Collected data
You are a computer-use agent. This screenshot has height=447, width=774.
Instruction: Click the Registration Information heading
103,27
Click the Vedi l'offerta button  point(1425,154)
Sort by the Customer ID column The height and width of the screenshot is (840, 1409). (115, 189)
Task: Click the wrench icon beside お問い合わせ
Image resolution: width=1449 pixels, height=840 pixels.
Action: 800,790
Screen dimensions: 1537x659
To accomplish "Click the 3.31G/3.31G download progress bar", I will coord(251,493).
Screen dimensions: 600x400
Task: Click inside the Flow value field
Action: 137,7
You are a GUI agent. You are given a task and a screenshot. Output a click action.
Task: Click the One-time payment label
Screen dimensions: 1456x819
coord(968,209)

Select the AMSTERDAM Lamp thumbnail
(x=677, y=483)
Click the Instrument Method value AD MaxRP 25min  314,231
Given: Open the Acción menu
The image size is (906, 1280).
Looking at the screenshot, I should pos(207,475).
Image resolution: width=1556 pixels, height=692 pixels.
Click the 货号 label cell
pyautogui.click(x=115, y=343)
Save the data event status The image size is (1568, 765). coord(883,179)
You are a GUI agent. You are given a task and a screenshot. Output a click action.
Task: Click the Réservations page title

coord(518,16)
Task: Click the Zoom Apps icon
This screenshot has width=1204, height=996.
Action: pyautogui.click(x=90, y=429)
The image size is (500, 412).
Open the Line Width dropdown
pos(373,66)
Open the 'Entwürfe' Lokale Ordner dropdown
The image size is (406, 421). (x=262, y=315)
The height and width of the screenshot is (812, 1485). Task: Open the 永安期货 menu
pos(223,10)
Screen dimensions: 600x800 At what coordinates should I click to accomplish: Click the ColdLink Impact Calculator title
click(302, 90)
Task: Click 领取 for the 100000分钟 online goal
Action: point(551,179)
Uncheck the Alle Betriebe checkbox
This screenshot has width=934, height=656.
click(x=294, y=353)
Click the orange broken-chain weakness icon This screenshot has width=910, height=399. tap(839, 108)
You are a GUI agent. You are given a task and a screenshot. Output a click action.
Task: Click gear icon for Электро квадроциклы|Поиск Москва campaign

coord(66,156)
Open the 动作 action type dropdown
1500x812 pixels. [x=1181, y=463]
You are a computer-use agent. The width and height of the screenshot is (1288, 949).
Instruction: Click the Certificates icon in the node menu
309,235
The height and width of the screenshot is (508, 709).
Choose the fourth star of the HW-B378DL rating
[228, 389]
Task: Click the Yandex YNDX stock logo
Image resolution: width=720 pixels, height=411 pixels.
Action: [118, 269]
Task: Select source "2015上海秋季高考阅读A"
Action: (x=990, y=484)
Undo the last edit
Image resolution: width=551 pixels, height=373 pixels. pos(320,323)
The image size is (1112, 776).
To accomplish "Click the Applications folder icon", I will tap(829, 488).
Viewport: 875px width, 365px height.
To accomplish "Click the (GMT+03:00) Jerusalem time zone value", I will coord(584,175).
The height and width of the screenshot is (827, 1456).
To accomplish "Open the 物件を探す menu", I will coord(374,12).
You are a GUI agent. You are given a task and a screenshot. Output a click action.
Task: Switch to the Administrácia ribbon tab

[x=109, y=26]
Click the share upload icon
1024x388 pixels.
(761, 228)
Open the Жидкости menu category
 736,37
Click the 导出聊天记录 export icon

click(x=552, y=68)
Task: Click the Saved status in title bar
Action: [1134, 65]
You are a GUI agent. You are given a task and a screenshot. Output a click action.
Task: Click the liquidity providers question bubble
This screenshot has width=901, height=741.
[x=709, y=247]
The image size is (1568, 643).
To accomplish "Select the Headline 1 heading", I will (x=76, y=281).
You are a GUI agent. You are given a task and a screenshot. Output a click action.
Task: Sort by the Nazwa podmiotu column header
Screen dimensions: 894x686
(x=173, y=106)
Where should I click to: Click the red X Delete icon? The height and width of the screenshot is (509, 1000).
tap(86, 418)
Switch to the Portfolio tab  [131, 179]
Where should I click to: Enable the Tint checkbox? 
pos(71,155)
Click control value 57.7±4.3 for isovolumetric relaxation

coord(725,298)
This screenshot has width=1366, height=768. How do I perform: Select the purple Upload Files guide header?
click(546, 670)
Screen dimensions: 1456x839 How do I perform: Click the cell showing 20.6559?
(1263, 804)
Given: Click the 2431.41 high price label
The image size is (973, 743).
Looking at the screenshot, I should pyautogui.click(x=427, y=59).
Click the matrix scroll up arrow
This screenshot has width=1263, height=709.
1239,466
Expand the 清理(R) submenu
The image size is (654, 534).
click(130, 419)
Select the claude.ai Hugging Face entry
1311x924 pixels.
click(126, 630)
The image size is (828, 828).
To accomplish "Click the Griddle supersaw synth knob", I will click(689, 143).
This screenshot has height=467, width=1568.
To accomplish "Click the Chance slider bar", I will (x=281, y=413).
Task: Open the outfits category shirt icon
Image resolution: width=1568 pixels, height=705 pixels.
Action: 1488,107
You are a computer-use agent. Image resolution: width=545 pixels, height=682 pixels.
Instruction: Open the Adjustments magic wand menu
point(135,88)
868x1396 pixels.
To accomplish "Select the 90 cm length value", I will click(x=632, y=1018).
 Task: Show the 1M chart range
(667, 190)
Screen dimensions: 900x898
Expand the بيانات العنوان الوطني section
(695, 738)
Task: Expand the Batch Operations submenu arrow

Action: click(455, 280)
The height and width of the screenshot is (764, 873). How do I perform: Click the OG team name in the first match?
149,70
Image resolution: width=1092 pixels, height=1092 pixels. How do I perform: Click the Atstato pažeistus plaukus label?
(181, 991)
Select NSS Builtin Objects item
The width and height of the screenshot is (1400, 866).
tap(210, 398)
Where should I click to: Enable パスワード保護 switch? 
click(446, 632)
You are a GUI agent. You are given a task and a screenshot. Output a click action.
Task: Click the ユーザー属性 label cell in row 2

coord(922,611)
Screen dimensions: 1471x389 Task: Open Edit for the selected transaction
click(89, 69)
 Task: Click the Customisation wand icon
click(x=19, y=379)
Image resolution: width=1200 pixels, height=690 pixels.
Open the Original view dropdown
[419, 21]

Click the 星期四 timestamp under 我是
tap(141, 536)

• [What you are asked to do] Could all of the entries be retyped word for word?

• [Task result]
You are a computer-use agent. This screenshot has height=447, width=774.
Instruction: Click the Registration Information heading
103,27
Click the Vedi l'offerta button  point(1425,154)
Sort by the Customer ID column The height and width of the screenshot is (840, 1409). (115, 189)
Task: Click the wrench icon beside お問い合わせ
Image resolution: width=1449 pixels, height=840 pixels.
Action: 800,790
Screen dimensions: 1537x659
To accomplish "Click the 3.31G/3.31G download progress bar", I will coord(251,493).
Screen dimensions: 600x400
Task: Click inside the Flow value field
Action: 137,7
You are a GUI agent. You are given a task and a screenshot. Output a click action.
Task: Click the One-time payment label
Screen dimensions: 1456x819
coord(968,209)

Select the AMSTERDAM Lamp thumbnail
(x=677, y=483)
Click the Instrument Method value AD MaxRP 25min  314,231
Given: Open the Acción menu
The image size is (906, 1280).
Looking at the screenshot, I should pos(207,475).
Image resolution: width=1556 pixels, height=692 pixels.
Click the 货号 label cell
pyautogui.click(x=115, y=343)
Save the data event status The image size is (1568, 765). coord(883,179)
You are a GUI agent. You are given a task and a screenshot. Output a click action.
Task: Click the Réservations page title

coord(518,16)
Task: Click the Zoom Apps icon
This screenshot has width=1204, height=996.
Action: pyautogui.click(x=90, y=429)
The image size is (500, 412).
Open the Line Width dropdown
pos(373,66)
Open the 'Entwürfe' Lokale Ordner dropdown
The image size is (406, 421). (x=262, y=315)
The height and width of the screenshot is (812, 1485). Task: Open the 永安期货 menu
pos(223,10)
Screen dimensions: 600x800 At what coordinates should I click to accomplish: Click the ColdLink Impact Calculator title
click(302, 90)
Task: Click 领取 for the 100000分钟 online goal
Action: point(551,179)
Uncheck the Alle Betriebe checkbox
This screenshot has width=934, height=656.
click(x=294, y=353)
Click the orange broken-chain weakness icon This screenshot has width=910, height=399. tap(839, 108)
You are a GUI agent. You are given a task and a screenshot. Output a click action.
Task: Click gear icon for Электро квадроциклы|Поиск Москва campaign

coord(66,156)
Open the 动作 action type dropdown
1500x812 pixels. [x=1181, y=463]
You are a computer-use agent. The width and height of the screenshot is (1288, 949).
Instruction: Click the Certificates icon in the node menu
309,235
The height and width of the screenshot is (508, 709).
Choose the fourth star of the HW-B378DL rating
[228, 389]
Task: Click the Yandex YNDX stock logo
Image resolution: width=720 pixels, height=411 pixels.
Action: [118, 269]
Task: Select source "2015上海秋季高考阅读A"
Action: (x=990, y=484)
Undo the last edit
Image resolution: width=551 pixels, height=373 pixels. pos(320,323)
The image size is (1112, 776).
To accomplish "Click the Applications folder icon", I will tap(829, 488).
Viewport: 875px width, 365px height.
To accomplish "Click the (GMT+03:00) Jerusalem time zone value", I will coord(584,175).
The height and width of the screenshot is (827, 1456).
To accomplish "Open the 物件を探す menu", I will coord(374,12).
You are a GUI agent. You are given a task and a screenshot. Output a click action.
Task: Switch to the Administrácia ribbon tab

[x=109, y=26]
Click the share upload icon
1024x388 pixels.
(761, 228)
Open the Жидкости menu category
 736,37
Click the 导出聊天记录 export icon

click(x=552, y=68)
Task: Click the Saved status in title bar
Action: [1134, 65]
You are a GUI agent. You are given a task and a screenshot. Output a click action.
Task: Click the liquidity providers question bubble
This screenshot has width=901, height=741.
[x=709, y=247]
The image size is (1568, 643).
To accomplish "Select the Headline 1 heading", I will (x=76, y=281).
You are a GUI agent. You are given a task and a screenshot. Output a click action.
Task: Sort by the Nazwa podmiotu column header
Screen dimensions: 894x686
(x=173, y=106)
Where should I click to: Click the red X Delete icon? The height and width of the screenshot is (509, 1000).
tap(86, 418)
Switch to the Portfolio tab  [131, 179]
Where should I click to: Enable the Tint checkbox? 
pos(71,155)
Click control value 57.7±4.3 for isovolumetric relaxation

coord(725,298)
This screenshot has width=1366, height=768. How do I perform: Select the purple Upload Files guide header?
click(546, 670)
Screen dimensions: 1456x839 How do I perform: Click the cell showing 20.6559?
(1263, 804)
Given: Click the 2431.41 high price label
The image size is (973, 743).
Looking at the screenshot, I should pyautogui.click(x=427, y=59).
Click the matrix scroll up arrow
This screenshot has width=1263, height=709.
1239,466
Expand the 清理(R) submenu
The image size is (654, 534).
click(130, 419)
Select the claude.ai Hugging Face entry
1311x924 pixels.
click(126, 630)
The image size is (828, 828).
To accomplish "Click the Griddle supersaw synth knob", I will click(689, 143).
This screenshot has height=467, width=1568.
To accomplish "Click the Chance slider bar", I will (x=281, y=413).
Task: Open the outfits category shirt icon
Image resolution: width=1568 pixels, height=705 pixels.
Action: 1488,107
You are a computer-use agent. Image resolution: width=545 pixels, height=682 pixels.
Instruction: Open the Adjustments magic wand menu
point(135,88)
868x1396 pixels.
To accomplish "Select the 90 cm length value", I will click(x=632, y=1018).
 Task: Show the 1M chart range
(667, 190)
Screen dimensions: 900x898
Expand the بيانات العنوان الوطني section
(695, 738)
Task: Expand the Batch Operations submenu arrow

Action: click(455, 280)
The height and width of the screenshot is (764, 873). How do I perform: Click the OG team name in the first match?
149,70
Image resolution: width=1092 pixels, height=1092 pixels. How do I perform: Click the Atstato pažeistus plaukus label?
(181, 991)
Select NSS Builtin Objects item
The width and height of the screenshot is (1400, 866).
tap(210, 398)
Where should I click to: Enable パスワード保護 switch? 
click(446, 632)
You are a GUI agent. You are given a task and a screenshot. Output a click action.
Task: Click the ユーザー属性 label cell in row 2

coord(922,611)
Screen dimensions: 1471x389 Task: Open Edit for the selected transaction
click(89, 69)
 Task: Click the Customisation wand icon
click(x=19, y=379)
Image resolution: width=1200 pixels, height=690 pixels.
Open the Original view dropdown
[419, 21]

Click the 星期四 timestamp under 我是
tap(141, 536)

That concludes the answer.